HD 4391

Observation data Epoch J2000 Equinox ICRS
- Constellation: Phoenix
- Right ascension: 00^{h} 45^{m} 45.5929^{s}
- Declination: −47° 33′ 07.143″
- Apparent magnitude (V): 5.80

Characteristics

A
- Evolutionary stage: main sequence
- Spectral type: G3V
- B−V color index: +0.64

Astrometry

A
- Radial velocity (R_{v}): −11.4 km/s
- Proper motion (μ): RA: +183.635 mas/yr Dec.: +79.015 mas/yr
- Parallax (π): 66.4509±0.0446 mas
- Distance: 49.08 ± 0.03 ly (15.05 ± 0.01 pc)
- Absolute magnitude (M_{V}): +4.90

Details

A
- Mass: 1.08 M_{☉}
- Radius: 0.92 R_{☉}
- Luminosity: 0.92 L_{☉}
- Surface gravity (log g): 4.55 cgs
- Temperature: 5,916 K
- Metallicity [Fe/H]: −0.06 dex
- Rotation: 12 days
- Rotational velocity (v sin i): 3.5 km/s
- Age: 800 Myr
- Other designations: CD−48 176, HD 4391, GJ 1021, HIP 3583, HR 209, SAO 215232

Database references
- SIMBAD: data

= HD 4391 =

Quadruple star system in the constellation of Phoenix

HD 4391 is a quadruple star system in the constellation Phoenix that is located at a distance of 49.1 light years from the Sun. The primary has a stellar classification of G3V, which is a G-type main sequence star. The physical properties of this star are similar to the Sun, making it a solar analog. However, it is believed to have 6% greater mass than the Sun and is only 800 million years old. The spectrum for this star displays an abnormally low level of beryllium, which may be the result of some form of mixing process.

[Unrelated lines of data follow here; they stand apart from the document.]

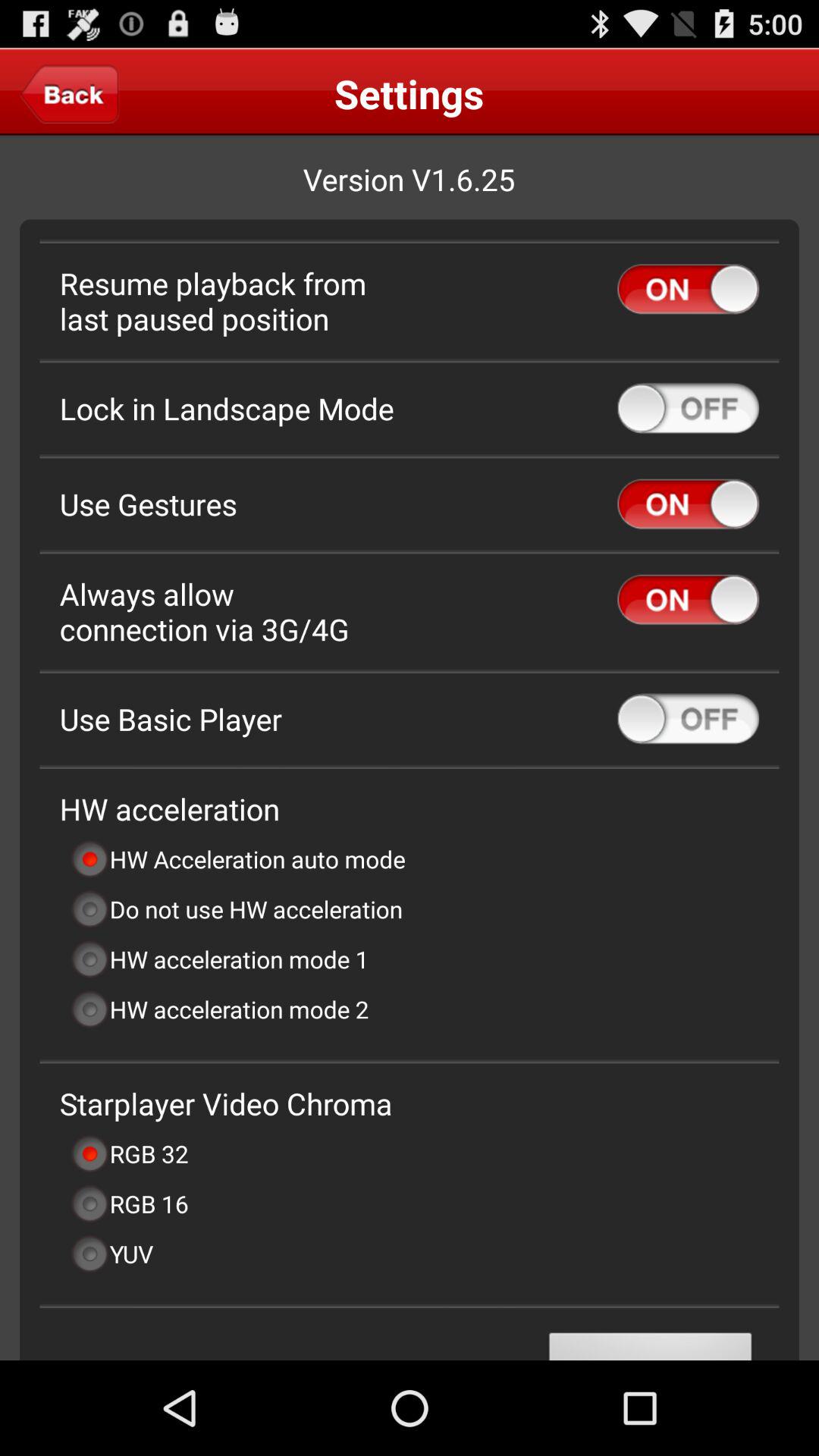
choose rgb 32 (128, 1153)
Given the description of an element on the screen output the (x, y) to click on. 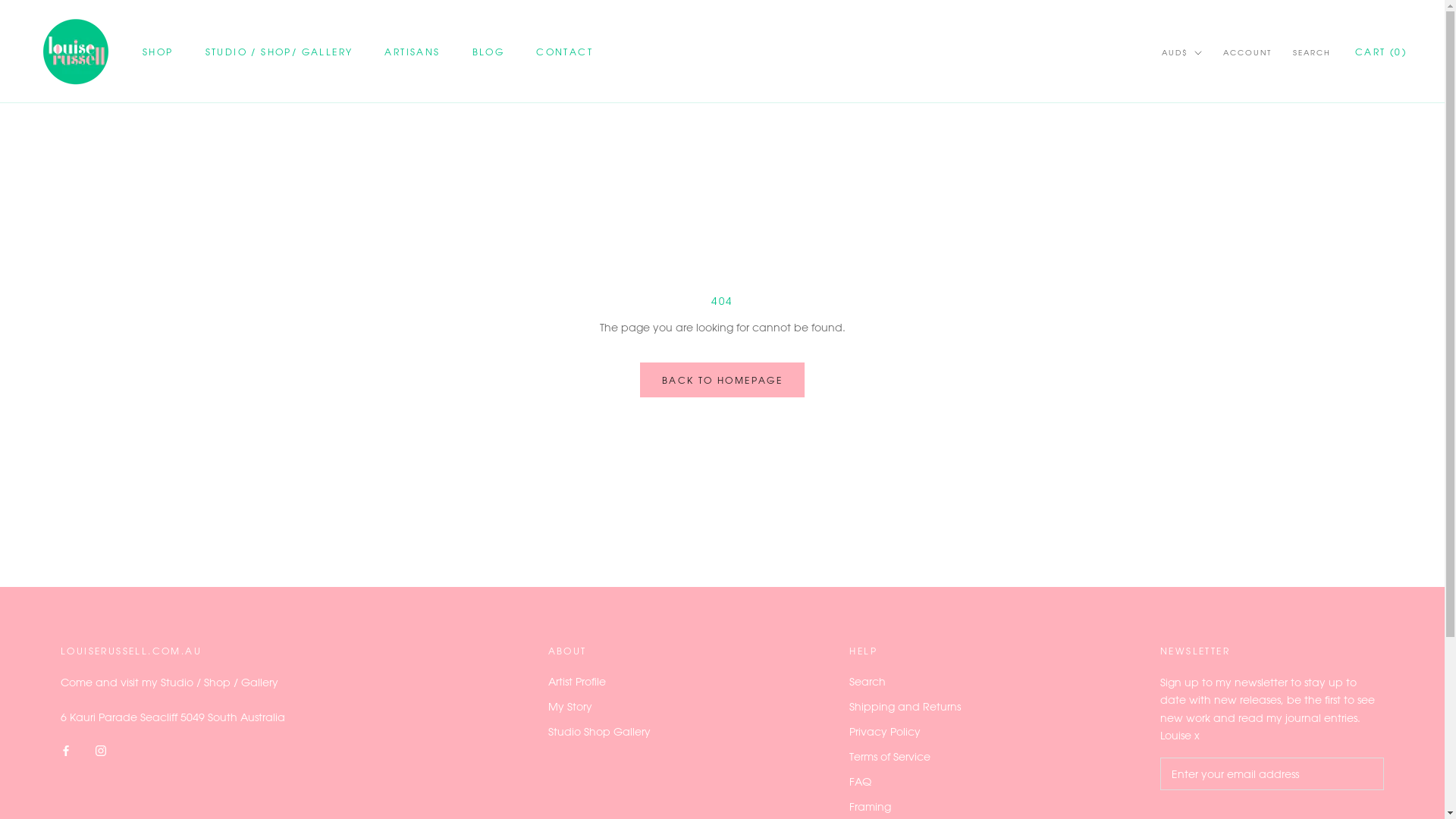
ACCOUNT Element type: text (1247, 53)
SGD Element type: text (1200, 144)
SHOP Element type: text (157, 51)
CART (0) Element type: text (1380, 51)
AUD$ Element type: text (1181, 53)
GBP Element type: text (1200, 104)
ARTISANS Element type: text (411, 51)
STUDIO / SHOP/ GALLERY
STUDIO / SHOP/ GALLERY Element type: text (279, 51)
AUD Element type: text (1200, 84)
Search Element type: text (904, 681)
Privacy Policy Element type: text (904, 731)
Framing Element type: text (904, 806)
CONTACT
CONTACT Element type: text (564, 51)
SEARCH Element type: text (1311, 53)
Artist Profile Element type: text (599, 681)
FAQ Element type: text (904, 781)
Studio Shop Gallery Element type: text (599, 731)
NZD Element type: text (1200, 124)
BLOG
BLOG Element type: text (488, 51)
Terms of Service Element type: text (904, 756)
My Story Element type: text (599, 706)
BACK TO HOMEPAGE Element type: text (722, 379)
USD Element type: text (1200, 164)
Shipping and Returns Element type: text (904, 706)
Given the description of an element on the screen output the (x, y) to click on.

No planet has been detected in orbit around this star, nor does it emit a statistically significant excess of infrared radiation that might indicate a debris disk. However, it has three companions that share a common proper motion through space with HD 4391, effectively making it a quadruple star system. HD 4391 B, a pair of red dwarfs of combined spectrum M4, lies at an angular separation of 17″ from the primary, with the two components designated Ba and Bb. HD 4391 C is a type M5 star at a separation of 49″. The close red dwarf pair are also sometimes designated HD 4391 B and HD 4391 C, with the outer component being named HD 4391 D.